Despite Biden’s conciliatory moves, Houthi aggression escalated sharply. According to a report from the Center for Strategic and International Studies (CSIS), “The number of Houthi attacks against predominantly civilian targets in Saudi Arabia doubled over the first nine months of 2021 compared with the same period in 2020.”63 Additionally, after a brief pause, the Houthis renewed their campaign to take Yemen’s oil-rich province of Marib.64 Pressuring Riyadh did not deliver the results the White House expected.

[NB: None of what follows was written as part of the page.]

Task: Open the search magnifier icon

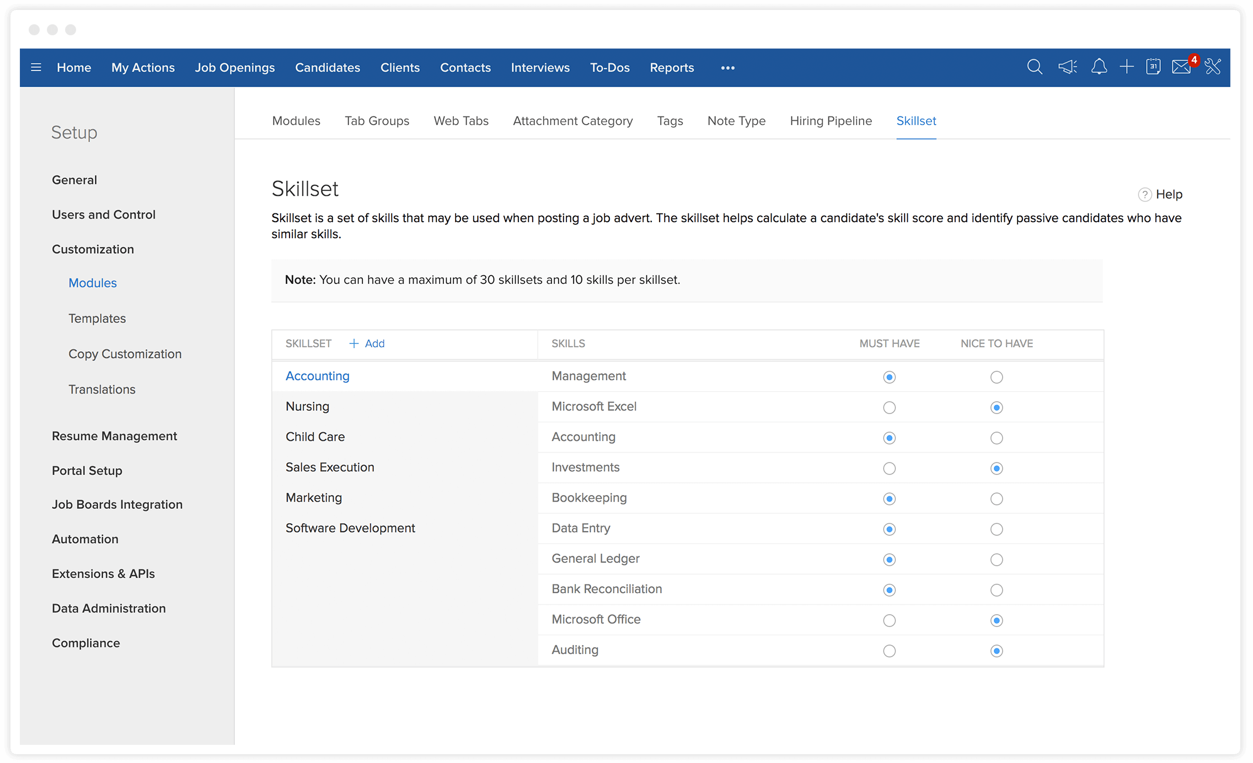Action: (x=1035, y=67)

In February 2021, Biden appointed experienced diplomat Timothy Lenderking as his special envoy to deliver the peace deal for Yemen that the White House envisioned. By May 2021, however, Lenderking acknowledged that American concessions had not produced a Houthi interest in peace. He explained:

We were disappointed, frankly, that on the last trip to Oman, the Houthis declined to meet with the UN special envoy. And it wasn’t just that particular meeting that was problematic. It’s a trend, where the Houthis, while showing constructive engagement on a number of occasions with different stakeholders, have then backtracked or, as we say in sports terminology, moved the goal posts [from] what has been agreed to. And there won’t be a peace deal without strong Houthi support. And we have gone out of our way as the United States, first by un-designating the organization, second by putting some constraints on support for the offensive capability of the Saudi-led coalition. Strong signals that the United States wants to do things in Yemen in a different way. But there have to be willing partners on all sides to engage.65

Nevertheless, Washington’s strategy for Yemen continued to entail pressuring Riyadh and enticing Sanaa. By January 2022, following a deadly Houthi drone and missile attack on the United Arab Emirates, the Biden administration acknowledged that it was considering the redesignation of the Houthis as an FTO. Yemen expert Gregory Johnsen assessed, “After more than a year of renewed diplomatic efforts, pressure on Saudi Arabia, and a carrot to the Houthis, the US is no closer to ending the war in Yemen than it was the day President Biden took office.”66

Meanwhile, the Saudis faced barrages of Houthi missiles and drones directed at targets inside the kingdom while they provided air cover to fend off the Houthi attacks on the IRG stronghold in Marib. Still, Riyadh continued to try to negotiate its exit from the conflict. In April 2022, the Houthis and Saudis reached a temporary ceasefire, but after six months, the agreement expired and the Houthis refused to renew it.67 However, the fighting did not return to its pre-ceasefire intensity, and negotiations for a long-term agreement continued. The kingdom made numerous goodwill gestures, including allowing a Houthi delegation to visit Riyadh and sending a Saudi delegation to Sanaa, but the process bore little if any fruit as the Houthis stalled and escalated their demands.68

Shortly after the Saudi-Houthi ceasefire took effect in April 2022, Hadi resigned as IRG president and was replaced by an eight-person body known as the Presidential Leadership Council (PLC). The PLC was established by the IRG’s Saudi and Emirati backers to serve as the senior decision-making body for the IRG,69 and it incorporates senior representatives from a variety of organizations, including the STC, Islah, and the National Resistance Council (NRC), which constitute Yemen’s anti-Houthi coalition. Rashad al-Alimi, who has close ties with Riyadh and served as an adviser to Hadi, was appointed to the role of president of Yemen, and in that capacity, he also serves as chairman of the PLC.70 The ostensible intention behind the PLC’s creation was to integrate Yemen’s anti-Houthi factions into one cohesive representative body in preparation for an expected Saudi-Houthi deal, but it has largely failed to bridge the divides or improve the coordination of anti-Houthi forces.71

After the ceasefire’s expiration in October 2022, the Houthis sought to increase their leverage over the IRG. They began a precise military campaign of drone attacks on tankers and oil terminals to halt Yemen’s energy exports and starve the IRG of revenues, making it almost entirely dependent on external financial support to survive.72 The Houthi blockade of Yemen’s energy sector went largely unnoticed by international news media, but it continues until today, and the Houthis claim that they will not lift the blockade until the IRG reaches a profit-sharing agreement with them.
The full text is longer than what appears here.